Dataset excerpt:
^^^^^^^^
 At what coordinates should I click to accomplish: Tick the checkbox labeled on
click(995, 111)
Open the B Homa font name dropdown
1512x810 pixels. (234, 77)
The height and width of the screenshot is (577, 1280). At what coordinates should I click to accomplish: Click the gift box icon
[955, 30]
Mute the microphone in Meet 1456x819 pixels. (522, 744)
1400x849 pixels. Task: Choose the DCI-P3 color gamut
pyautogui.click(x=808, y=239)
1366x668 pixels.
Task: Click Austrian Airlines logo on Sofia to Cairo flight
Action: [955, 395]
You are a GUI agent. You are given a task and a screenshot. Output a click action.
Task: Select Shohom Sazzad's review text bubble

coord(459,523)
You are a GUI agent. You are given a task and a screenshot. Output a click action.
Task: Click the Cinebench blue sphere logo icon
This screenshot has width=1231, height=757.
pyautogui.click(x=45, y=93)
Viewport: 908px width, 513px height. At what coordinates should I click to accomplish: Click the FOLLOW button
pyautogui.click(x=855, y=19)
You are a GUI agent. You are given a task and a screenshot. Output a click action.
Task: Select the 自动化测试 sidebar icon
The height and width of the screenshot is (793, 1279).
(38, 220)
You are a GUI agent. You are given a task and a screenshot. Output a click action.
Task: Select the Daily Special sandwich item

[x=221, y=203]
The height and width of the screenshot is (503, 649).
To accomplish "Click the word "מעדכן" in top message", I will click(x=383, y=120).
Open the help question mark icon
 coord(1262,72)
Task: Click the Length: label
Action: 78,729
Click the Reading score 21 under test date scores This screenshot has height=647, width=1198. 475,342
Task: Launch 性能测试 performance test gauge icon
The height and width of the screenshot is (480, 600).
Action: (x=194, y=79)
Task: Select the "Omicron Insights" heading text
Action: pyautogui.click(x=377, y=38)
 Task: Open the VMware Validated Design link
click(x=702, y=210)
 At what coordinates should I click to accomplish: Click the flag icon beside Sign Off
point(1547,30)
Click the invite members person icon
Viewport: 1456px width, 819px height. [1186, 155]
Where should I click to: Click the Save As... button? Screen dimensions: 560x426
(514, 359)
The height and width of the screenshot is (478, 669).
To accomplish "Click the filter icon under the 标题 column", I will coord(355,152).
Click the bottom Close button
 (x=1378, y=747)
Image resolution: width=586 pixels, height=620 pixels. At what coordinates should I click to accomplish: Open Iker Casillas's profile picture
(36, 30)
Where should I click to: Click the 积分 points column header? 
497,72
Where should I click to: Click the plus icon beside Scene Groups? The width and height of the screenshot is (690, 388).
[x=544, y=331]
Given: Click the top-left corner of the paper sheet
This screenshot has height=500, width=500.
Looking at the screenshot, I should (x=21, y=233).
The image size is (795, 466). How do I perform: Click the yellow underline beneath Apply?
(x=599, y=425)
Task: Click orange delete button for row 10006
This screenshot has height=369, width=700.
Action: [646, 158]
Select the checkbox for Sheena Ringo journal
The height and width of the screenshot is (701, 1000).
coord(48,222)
^^^^^^^^
EXERCISE TASK: Reproduce the stretch of the records from their very beginning through the line containing "coord(459,523)", with both ends included and every line kept exactly as it stands.

THE ANSWER:
 At what coordinates should I click to accomplish: Tick the checkbox labeled on
click(995, 111)
Open the B Homa font name dropdown
1512x810 pixels. (234, 77)
The height and width of the screenshot is (577, 1280). At what coordinates should I click to accomplish: Click the gift box icon
[955, 30]
Mute the microphone in Meet 1456x819 pixels. (522, 744)
1400x849 pixels. Task: Choose the DCI-P3 color gamut
pyautogui.click(x=808, y=239)
1366x668 pixels.
Task: Click Austrian Airlines logo on Sofia to Cairo flight
Action: [955, 395]
You are a GUI agent. You are given a task and a screenshot. Output a click action.
Task: Select Shohom Sazzad's review text bubble

coord(459,523)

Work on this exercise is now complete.